Иван Твардовский - Родина и чужбина
Мои двоюродные братья были уже в том возрасте, когда, как говорится, "борода ползет на грудь", ненамного моложе нашего Трифона Гордеевича. Я слушал воспоминания Спиридона о минувших годах и о дядьке Трифоне.
— О-ох! Мастер же он был тогда! Любую лошадь без станка мог подковать. И петь был мастак! У-у! Бывало: "Как полоску Маша жала, золоты снопы вязала — молодая-а!" А то, знаешь, про купца:
"Ехал из ярмарки ухарь-купец". Здорово, хорошо пел дядька Трифон. И работа шла хорошо!
Через два дня, в Москве, я расстался со своим другом. Он имел билет до Вятских Полян — возвращался домой, в Турек. Не могу даже сказать, как я решился остановиться в Москве, если в ней не было ни единого знакомого и никто же меня не приглашал в столицу Шел пешком по городу куда глаза глядят, до полной усталости, что-то искал, хотя, честно говоря, и сам не знал, что именно я могу найти. И вот, кажется в районе Савеловского вокзала, натыкаюсь глазами на вывеску "Биржа труда" на приземистом строении. Слова эти я слыхал когда-то еще в Загорье от людей, бывавших в Донбассе, и помнил, что на бирже труда узнают о вакантных рабочих местах или даже получают направление на работу. Но знал я и то, что в Москве не всех прописывают. Все же решаюсь зайти.

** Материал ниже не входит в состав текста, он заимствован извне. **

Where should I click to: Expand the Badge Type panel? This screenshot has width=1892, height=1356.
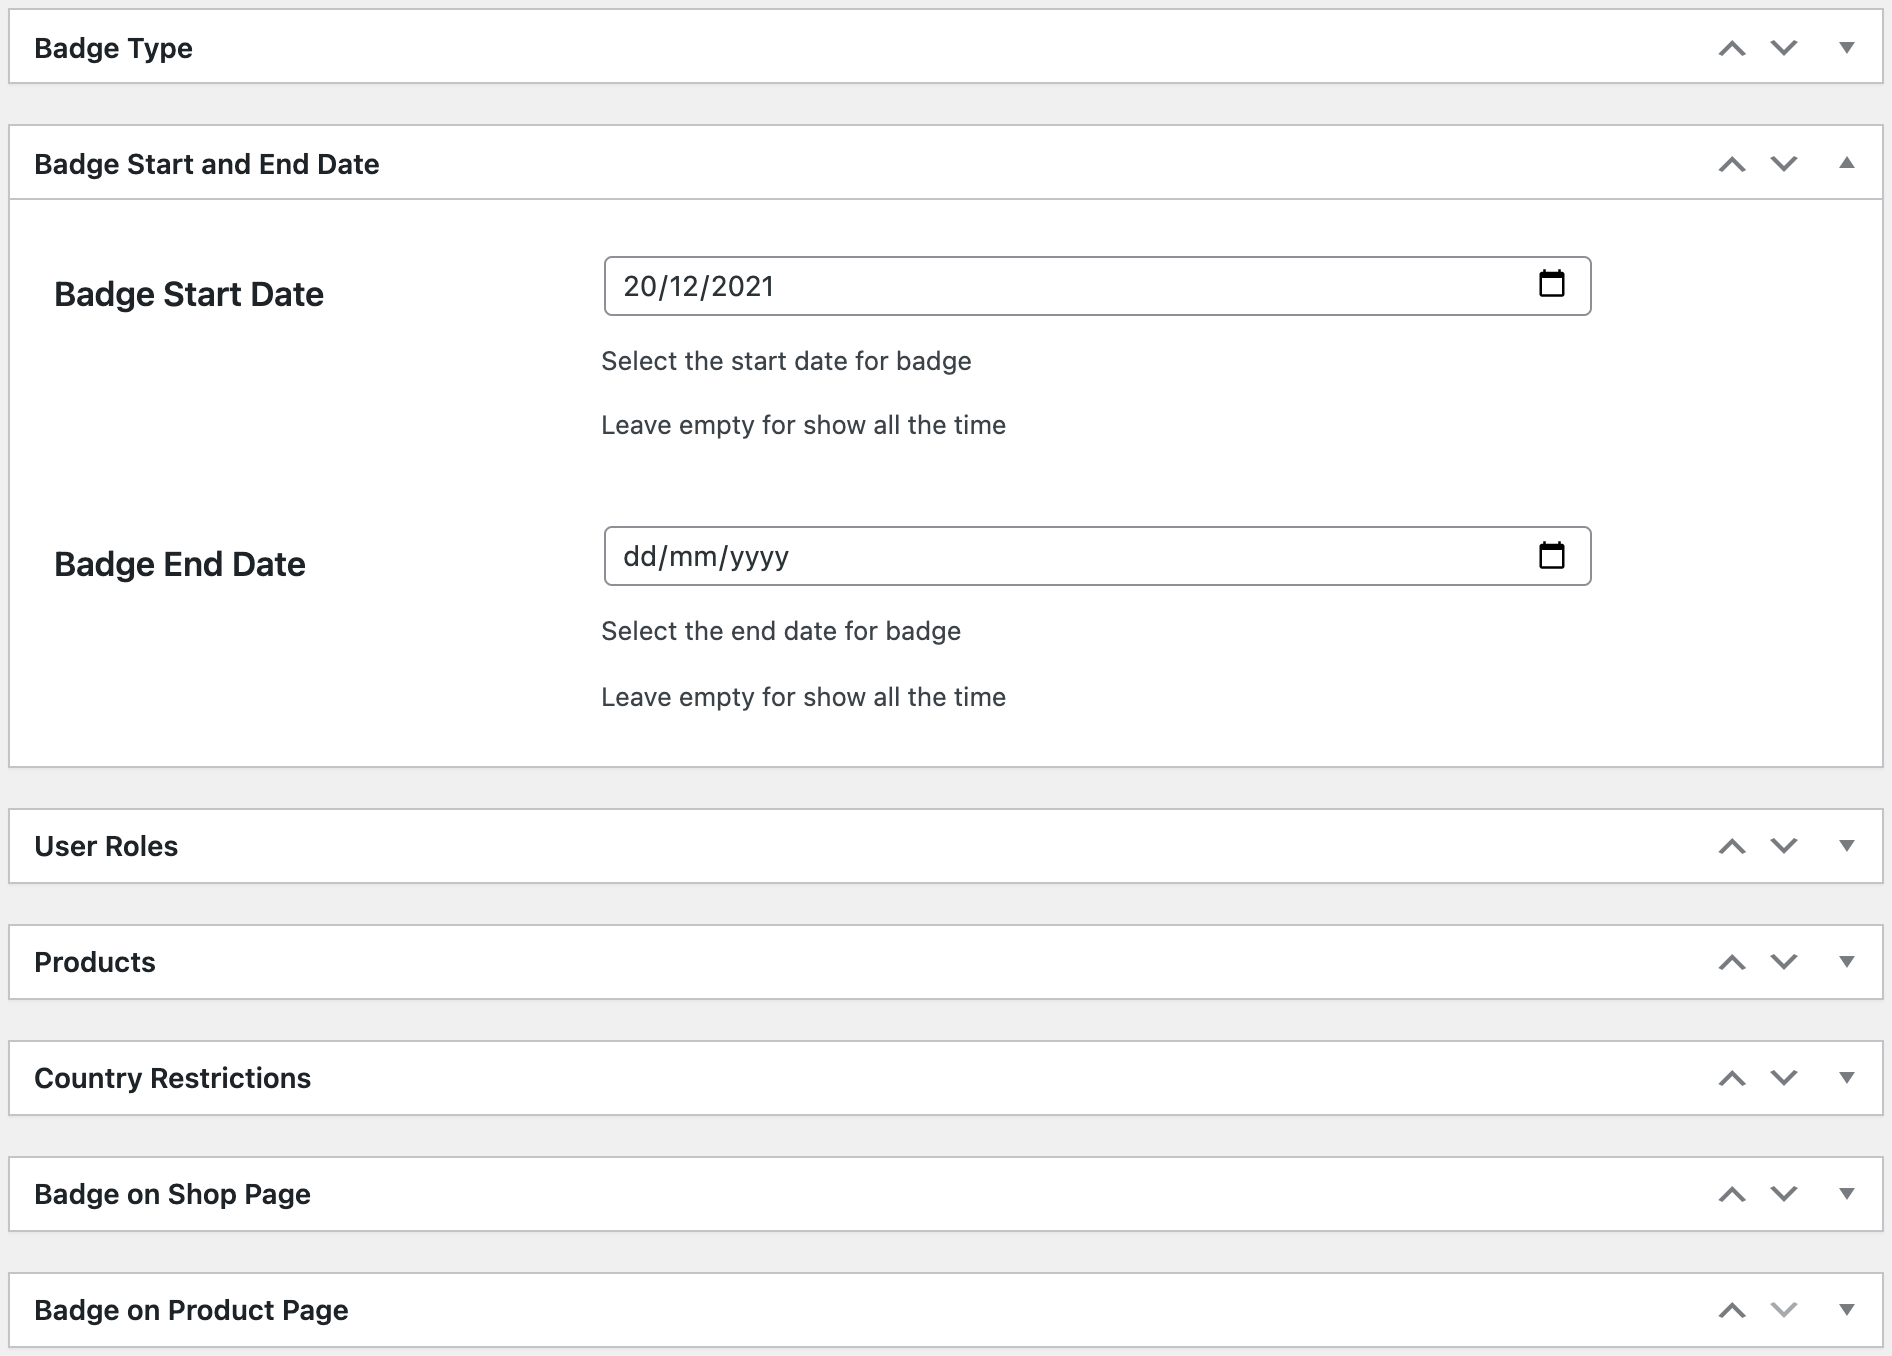click(1845, 47)
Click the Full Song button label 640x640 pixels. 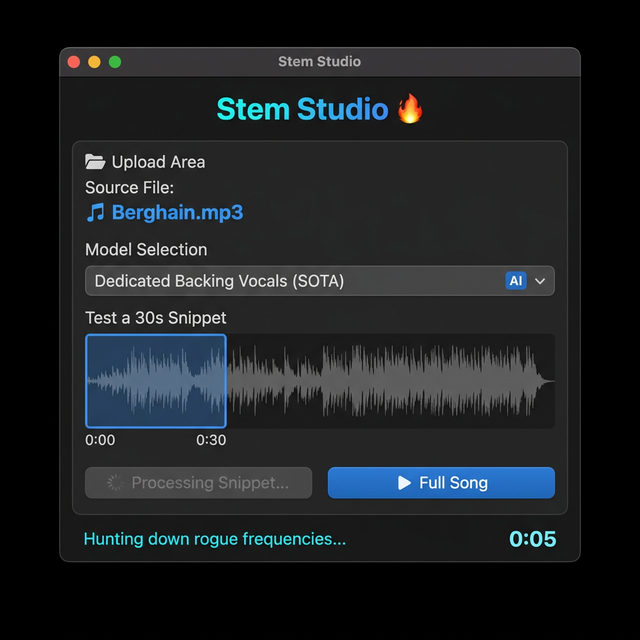point(453,483)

В огромном зале ряды столов и столиков, и за каждым столом сидит человек, представитель предприятия: завода, фабрики, стройки, организации. Возле — группки интересующихся: спрашивают, читают объявления, показывают документы. Вслушиваюсь. Кому-то дают направление, кому-то отказывают. Но столов много, и я не тороплюсь отчаиваться, продвигаюсь; на глаза мне попадает объявление: "Московский учебный комбинат производит набор на краткосрочные курсы слесарей-водопроводчиков и отопленцев, берут и с иногородними паспортами". Мне просто и неожиданно улыбнулась фортуна. В тот момент ничего лучшего я и не смел ждать. Дали направление в учебный комбинат, и я вместе с небольшой группой поехал трамваем на место предстоящих занятий и работы. В тот же день мы были устроены в общежитии, а назавтра уже знакомились с новым для нас делом. Комбинат находился по улице Ново-Алексеевской, совсем рядом с Ярославским шоссе. Недели две-три нас учили работать: соединению труб, монтажу, ремонту, проверкам систем водопровода и отопления. Было там много ребят, преимущественно моего возраста.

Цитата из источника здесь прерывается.